二、统一与普鲁士式的政治现代化
俾斯麦领导的“民族统一运动”,一方面摧毁了1815年以来存在于德意志联邦的全部旧有关系,另一方面又包藏着“霸权”和“拯救”的内核,因而在建造德国统一中既要保持现代化的势头,又要保留许多旧的残余。俾斯麦从50年代末60年代初以来就在考虑一种特殊的德意志型的立宪议会制度,既能保持普鲁士王朝和容克阶级的政治统治优势,又能在经济方面照顾资产阶级的利益,并使两个阶级利益相互融合,成为德意志帝国的统治基础。这种设想在1867年成立的北德意志联邦宪法中加以试行,在1871年统一的德意志帝国宪法中加以定型。
1871年4月16日,俾斯麦亲自领导制定的帝国宪法,在新选出的德意志帝国议会上原样通过。这部宪法是北德意志联邦宪法加上作为增补部分的与南德诸侯签订的条约的混合,它不是1848年国民议会宪法精神的继续,而是一种特殊的普鲁士式的君主立宪精神的“开创”。这部宪法一直生效到1918年。进步党在1867年时还反对这一宪法,如今也投了赞成票,表示对国家统一的赞赏和支持。

◆ ◆ ◆ ◆ ◆

## 练习题目
请把短文中从“1871年4月16日,俾斯麦”到“表示对国家统一的赞赏和支持。”之间的文字(首尾都包括在内)一字不差地重新写出。 下面的条目与短文内容毫无关联。

用于定位文字和元素的条目

◆ ◆ ◆ ◆ ◆

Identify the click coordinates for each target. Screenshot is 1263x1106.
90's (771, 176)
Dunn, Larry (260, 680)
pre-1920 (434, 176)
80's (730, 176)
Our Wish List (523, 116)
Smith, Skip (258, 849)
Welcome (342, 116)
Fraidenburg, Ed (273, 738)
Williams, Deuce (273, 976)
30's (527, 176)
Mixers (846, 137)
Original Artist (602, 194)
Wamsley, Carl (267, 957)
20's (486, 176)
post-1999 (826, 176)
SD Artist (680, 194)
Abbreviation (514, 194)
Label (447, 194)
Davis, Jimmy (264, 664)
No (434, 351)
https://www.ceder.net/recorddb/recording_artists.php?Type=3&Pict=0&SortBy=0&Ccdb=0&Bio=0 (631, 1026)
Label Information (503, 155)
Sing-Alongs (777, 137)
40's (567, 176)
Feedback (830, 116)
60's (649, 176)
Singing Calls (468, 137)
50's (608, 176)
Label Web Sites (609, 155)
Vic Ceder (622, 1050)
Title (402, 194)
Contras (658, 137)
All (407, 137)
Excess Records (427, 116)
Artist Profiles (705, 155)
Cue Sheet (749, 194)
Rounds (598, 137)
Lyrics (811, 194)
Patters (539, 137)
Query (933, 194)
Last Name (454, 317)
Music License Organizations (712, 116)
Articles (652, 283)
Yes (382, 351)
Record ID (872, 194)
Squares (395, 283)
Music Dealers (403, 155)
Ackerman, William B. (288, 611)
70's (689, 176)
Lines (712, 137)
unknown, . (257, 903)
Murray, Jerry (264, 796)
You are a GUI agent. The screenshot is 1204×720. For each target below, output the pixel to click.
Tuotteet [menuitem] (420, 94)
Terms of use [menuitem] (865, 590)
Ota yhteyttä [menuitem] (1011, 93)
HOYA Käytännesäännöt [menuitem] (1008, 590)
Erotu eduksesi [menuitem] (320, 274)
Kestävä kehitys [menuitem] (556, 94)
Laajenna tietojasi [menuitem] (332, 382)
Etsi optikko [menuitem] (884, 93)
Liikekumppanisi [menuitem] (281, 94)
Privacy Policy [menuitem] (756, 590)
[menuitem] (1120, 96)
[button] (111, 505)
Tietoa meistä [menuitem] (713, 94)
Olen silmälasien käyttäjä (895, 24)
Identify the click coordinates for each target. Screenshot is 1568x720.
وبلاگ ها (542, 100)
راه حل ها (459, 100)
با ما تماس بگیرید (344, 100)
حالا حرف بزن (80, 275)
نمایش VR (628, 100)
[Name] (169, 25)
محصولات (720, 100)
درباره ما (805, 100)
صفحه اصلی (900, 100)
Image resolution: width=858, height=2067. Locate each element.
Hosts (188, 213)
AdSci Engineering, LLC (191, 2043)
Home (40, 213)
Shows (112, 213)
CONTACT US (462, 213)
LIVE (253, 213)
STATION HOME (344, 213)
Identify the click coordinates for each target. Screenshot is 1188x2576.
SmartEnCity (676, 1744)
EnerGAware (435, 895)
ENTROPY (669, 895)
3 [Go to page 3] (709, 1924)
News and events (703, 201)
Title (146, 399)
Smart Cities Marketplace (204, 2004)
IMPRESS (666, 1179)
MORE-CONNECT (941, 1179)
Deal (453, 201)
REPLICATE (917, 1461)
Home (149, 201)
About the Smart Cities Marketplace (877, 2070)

◆ ◆ ◆ ◆ ◆

## 参考答案
1871年4月16日,俾斯麦亲自领导制定的帝国宪法,在新选出的德意志帝国议会上原样通过。这部宪法是北德意志联邦宪法加上作为增补部分的与南德诸侯签订的条约的混合,它不是1848年国民议会宪法精神的继续,而是一种特殊的普鲁士式的君主立宪精神的“开创”。这部宪法一直生效到1918年。进步党在1867年时还反对这一宪法,如今也投了赞成票,表示对国家统一的赞赏和支持。